▸ **Stored records**:
* * * * * * * * *
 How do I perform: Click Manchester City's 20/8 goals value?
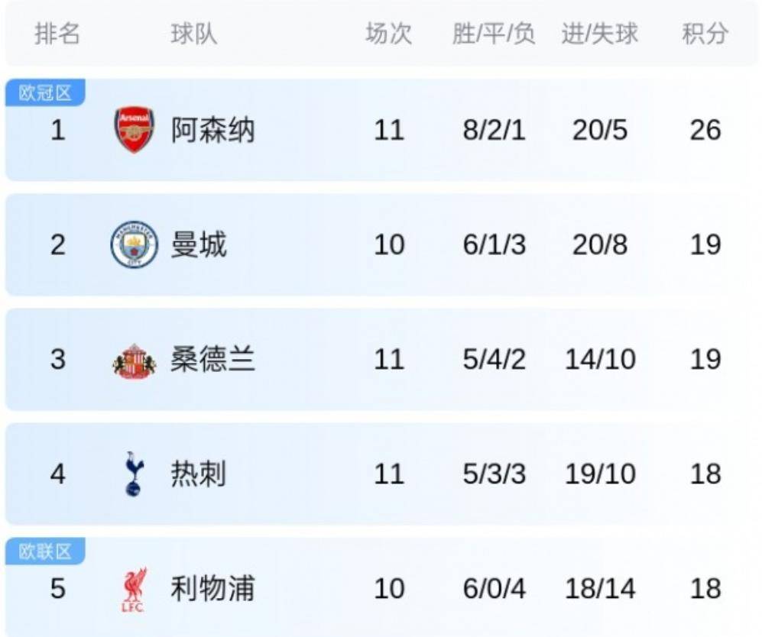600,245
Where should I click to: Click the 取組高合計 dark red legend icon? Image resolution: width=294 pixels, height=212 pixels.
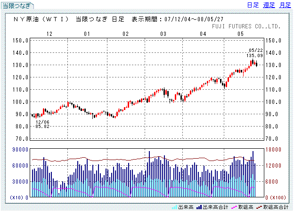pyautogui.click(x=259, y=207)
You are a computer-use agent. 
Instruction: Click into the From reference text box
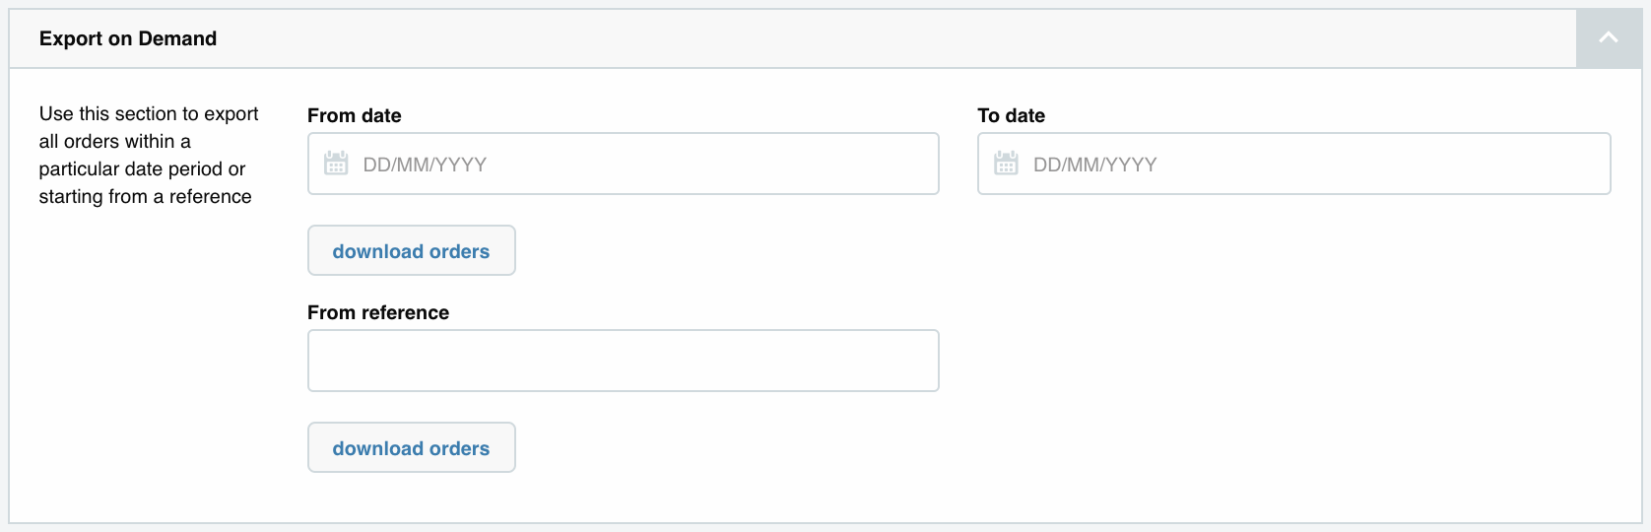click(623, 361)
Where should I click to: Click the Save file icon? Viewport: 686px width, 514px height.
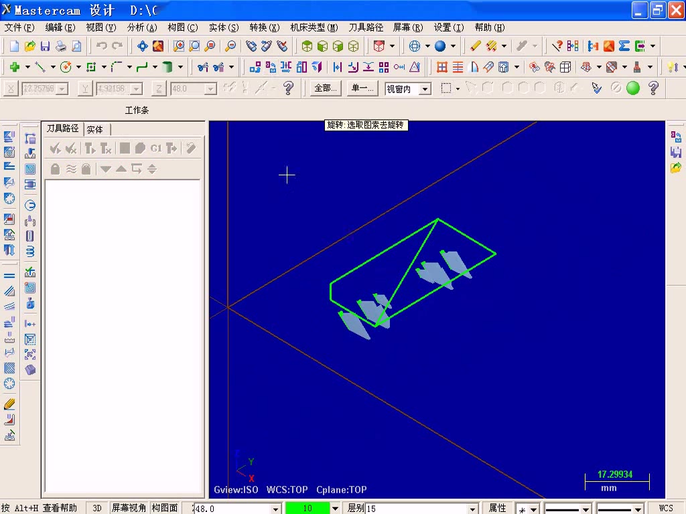pos(45,47)
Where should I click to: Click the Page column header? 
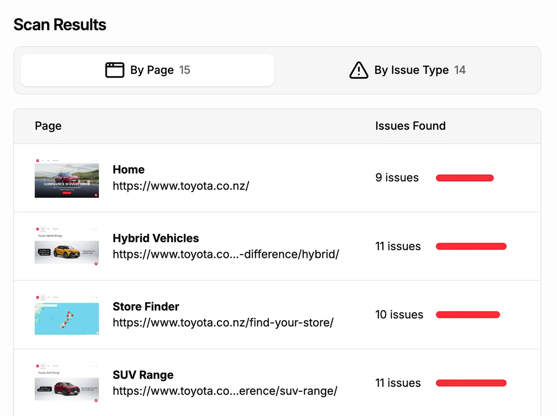coord(48,126)

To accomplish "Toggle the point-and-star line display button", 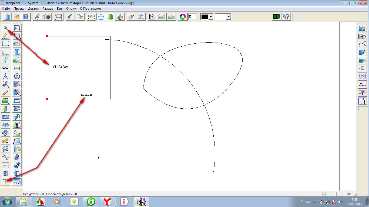I will [91, 17].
* * * * * * * * *
▸ **The problem**: List each line of the items above that contains the string "Where". Treat uppercase and lowercase as different.

▸ **Written solution**:
Where should I click to: Click the 取組高合計 dark red legend icon? Image resolution: width=294 pixels, height=212 pixels.
Where should I click to: Click the Save file icon? Viewport: 686px width, 514px height.
Where should I click to: Click the Page column header? 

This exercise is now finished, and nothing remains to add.